EXTRACT PROVIDED:
▼
The urotensin-2 receptor (UR-II-R) also known as GPR14 is a class A rhodopsin family G protein coupled-receptor (GPCR) that is 386 amino acids long which binds primarily to the neuropeptide urotensin II.[1] The receptor quickly rose to prominence when it was found that when activated by urotensin II it induced the most potent vasoconstriction effect ever seen. While the precise function of the urotensin II receptor is not fully known it has been linked to cardiovascular effects, stress, and REM sleep.

Ligands 

There are two known endogenous agonists for the urotensin II receptor. One is urotensin II whose mRNA is found in a variety of tissues including the brain and also blood vessels. It is a potent vasoconstrictor and can increase REM cycles.  The other is urotensin II-Related Peptide (URP) which is found in a variety of tissues as well although at less concentrations then urotensin II. The one exception is in human reproductive tissue where the levels of URP are much higher than urotensin II.

Cellular Pathway 

Urotensin II Receptor interacts with the G Protein whose alpha subunit is Gαq11 which is mainly involved in activating Protein Kinase C (PKC). This then activates phospholipase C which increases the intercellular amount of calcium through the activation of IP3 which is an intracellular molecule that acts as secondary messenger. IP3 will then release calcium which then activates PKC.

When the urotensin II receptor is activated it also promotes beta arrestin translocation. Beta arrestin is important for ceasing the response of a receptor to a stimuli. Beta arrestin also brings with it other proteins that internalize the receptor which also helps in desensitizing the cell to the stimuli.

Tissue distribution 

Based on RT-PCR techniques the urotensin II receptor appears to be expressed throughout the entire brain. On the other hand, when using in situ hybridization technique which is less sensitive but provides more information of the anatomical location urotensin II receptor mRNA was shown to be restricted to the brainstem cholinergic neurons of the laterodorsal tegmental (LDT) and the pedunculopontine tegmental nuclei (PPT) both of which are important for REM sleep. These two different results are because urotensin II receptor can also be found in blood vessels which is what the sensitive RT-PCR technique was likely detecting. Urotensin II receptors are also found in the cholinergic neurons of the spinal cord indicating some type of motor function.

Urotensin II receptors have also been found in other peripheral tissues and blood vessels. This suggests some effects on the cardiovascular system.
▲
EXERCISE TASKS:
a. Please say whether each statement agrees with the text on the urotensin II receptor, answering yes or no and quoting the words of the text that decide it. (i) The receptor is 386 amino acids long. (ii) URP occurs in most tissues at higher levels than urotensin II. (iii) In situ hybridization is more sensitive than RT-PCR.
b. Resume the text on the urotensin II receptor after its final sentence.

THE DATA:
▼
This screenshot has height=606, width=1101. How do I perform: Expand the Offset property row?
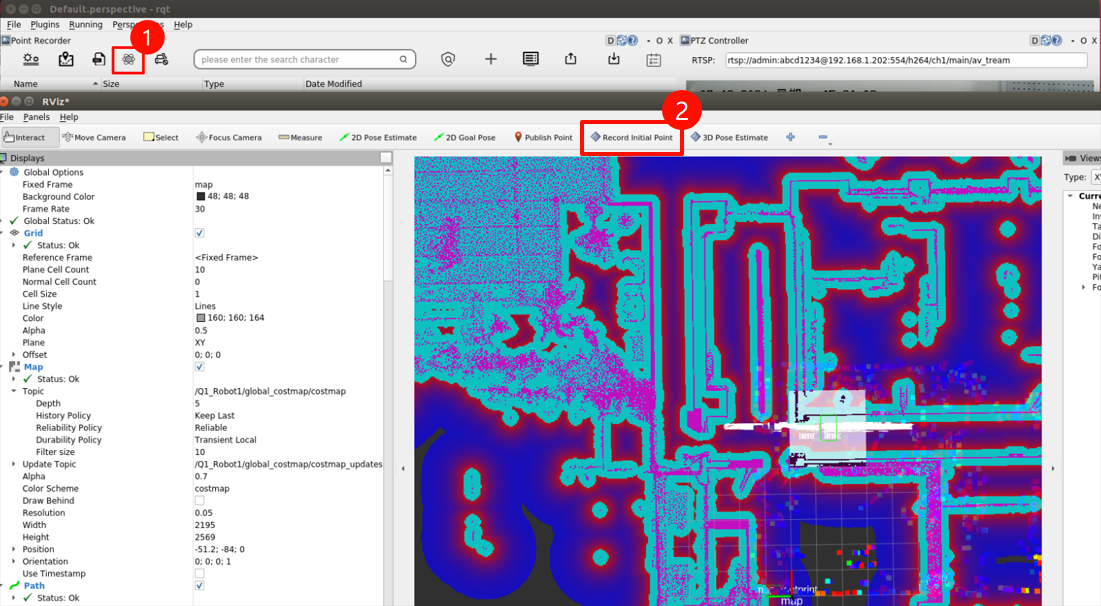pyautogui.click(x=14, y=355)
▲
ANSWERS TO EACH TASK:
a.
(i) Yes: "that is 386 amino acids long"
(ii) No: "at less concentrations then urotensin II"
(iii) No: "which is less sensitive but provides more information of the anatomical location"

b.
Function

CNS 

When the urotensin II receptor is activated through an intracerebroventricular  (icv) injection of urotensin II it causes an increase of corticotropin releasing factor  through the activation of the hypothalamic paraventricular neurons (PVN) which lead to increased plasma levels of adrenocorticotropic hormones. C-fos  levels which go up whenever there is an increase in neural activity were detected in the brain 20 minutes after the urotensin II was injected. The stimulation of the PVN by the activation of urotensin II receptor means that it directly affects the hypothalamus pituitary axis (HPA) which is important in the regulation of many important body functions. Rats also exhibit many stress related behaviors when injected with urotensin II such as pacing and fidgeting in familiar environments.

REM sleep is controlled by the cholinergic neurons in the PPT and LDT. Local injection of urotensin II into the PPT to leads to increased REM sleep episodes where the firing of the cholinergic neurons was observed through electrophysiological studies. The studies also showed there was no effect on the non-cholinergic neurons. Wakefulness and slow wave sleep were not affected by the activation of the urotensin II receptor.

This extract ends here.